I would like to query the newest entry for a given vector of timestamps.
Is there a way to do this with Query.jl?
In SQL I would do something like:
SELECT MAX(t_fetch), *
FROM data
WHERE date
BETWEEN t_from AND t_to
GROUP BY date ORDER BY date ASC
With the following i get all forecasts that where made for the given timestamp
df2 = df |> @query(d, begin
@orderby d.date, descending(d.fetch)
@where d.date == timestamp
@select d
end) |> DataFrame
from this dataframe I would have to select the first element and do this for all timestamps in the given vector.
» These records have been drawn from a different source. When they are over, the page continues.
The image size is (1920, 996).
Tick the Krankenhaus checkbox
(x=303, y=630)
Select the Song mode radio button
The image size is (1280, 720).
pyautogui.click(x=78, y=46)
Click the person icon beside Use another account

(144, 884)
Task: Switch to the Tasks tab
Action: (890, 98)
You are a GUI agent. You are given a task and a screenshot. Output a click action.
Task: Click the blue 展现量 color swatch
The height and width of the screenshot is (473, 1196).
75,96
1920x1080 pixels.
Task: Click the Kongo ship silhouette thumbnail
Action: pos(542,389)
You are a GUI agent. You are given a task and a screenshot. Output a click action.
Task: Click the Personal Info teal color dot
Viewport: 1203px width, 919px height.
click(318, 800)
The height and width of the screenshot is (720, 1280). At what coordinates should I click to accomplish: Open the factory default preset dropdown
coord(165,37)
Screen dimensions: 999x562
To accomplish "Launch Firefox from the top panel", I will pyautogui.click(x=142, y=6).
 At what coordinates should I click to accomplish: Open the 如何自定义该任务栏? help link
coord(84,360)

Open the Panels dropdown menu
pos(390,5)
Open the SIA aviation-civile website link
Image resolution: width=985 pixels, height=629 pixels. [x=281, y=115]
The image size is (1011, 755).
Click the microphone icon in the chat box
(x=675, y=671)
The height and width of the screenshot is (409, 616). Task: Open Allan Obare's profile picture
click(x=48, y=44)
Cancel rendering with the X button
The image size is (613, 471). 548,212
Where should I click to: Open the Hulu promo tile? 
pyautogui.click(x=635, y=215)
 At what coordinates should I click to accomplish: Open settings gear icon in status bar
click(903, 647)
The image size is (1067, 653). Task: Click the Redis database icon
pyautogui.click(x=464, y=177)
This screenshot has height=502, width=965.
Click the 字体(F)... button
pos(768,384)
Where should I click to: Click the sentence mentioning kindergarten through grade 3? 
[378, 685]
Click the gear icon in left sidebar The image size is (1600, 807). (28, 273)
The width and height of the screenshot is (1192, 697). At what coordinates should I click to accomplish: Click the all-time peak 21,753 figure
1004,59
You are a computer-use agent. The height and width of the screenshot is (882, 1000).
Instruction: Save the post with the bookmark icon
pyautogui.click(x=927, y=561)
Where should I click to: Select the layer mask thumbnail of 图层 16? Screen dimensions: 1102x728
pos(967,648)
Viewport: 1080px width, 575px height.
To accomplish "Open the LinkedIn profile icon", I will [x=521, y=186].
df3 = df2 |> @take(1) |> DataFrame
Can I combine this with two nested queries somehow?
I have also tried:
df |>
@filter(_.date == time[1]) |>
@orderby_descending(_.fetch) |>
@take(1) |>
DataFrame
I would have to repeat this for all t in time
and combine the result in a single DataFrame
.
This is what I think I should do:
df |>
@groupby(_.date) |>
@orderby_descending(_.fetch) |>
@take(1) |>
@map(DataFrames.DataFrame(_)) |>
collect |> first
However, I get the wrong result. I now have every fetch
for the first date
.
in base DataFrames I think what you want is
ulia> df = DataFrame(a = [1, 1, 2, 2], b = rand(4))
4×2 DataFrame
│ Row │ a │ b │
│ │ Int64 │ Float64 │
├─────┼───────┼──────────┤
│ 1 │ 1 │ 0.319191 │
│ 2 │ 1 │ 0.400976 │
│ 3 │ 2 │ 0.919093 │
│ 4 │ 2 │ 0.507223 │
julia> sort!(df, [:a, :b])
4×2 DataFrame
│ Row │ a │ b │
│ │ Int64 │ Float64 │
├─────┼───────┼──────────┤
│ 1 │ 1 │ 0.319191 │
│ 2 │ 1 │ 0.400976 │
│ 3 │ 2 │ 0.507223 │
│ 4 │ 2 │ 0.919093 │
julia> combine(first, groupby(df, :a))
2×2 DataFrame
│ Row │ a │ b │
│ │ Int64 │ Float64 │
├─────┼───────┼──────────┤
│ 1 │ 1 │ 0.319191 │
│ 2 │ 2 │ 0.507223 │
But I’m not 100% sure thats what you want to do. Not sure how to do it with Query, sorry.
I found a working solution
dfq = vcat([
(
df |>
@filter(_.date == t) |>
@orderby_descending(_.fetch) |>
@take(1) |>
DataFrame
) for t in time
]...)
but it is not really elegant.
And with the solution from @pdeffebach
dfq2 =
df |>
x -> DataFrames.sort(x, ["fetch", "date"], rev = (true, false)) |>
x -> DataFrames.combine(first, DataFrames.groupby(x, "date")) |>
x -> Dataframes.filter("date" => x -> time[1] <= x <= time[end], x) |>
DataFrames.DataFrame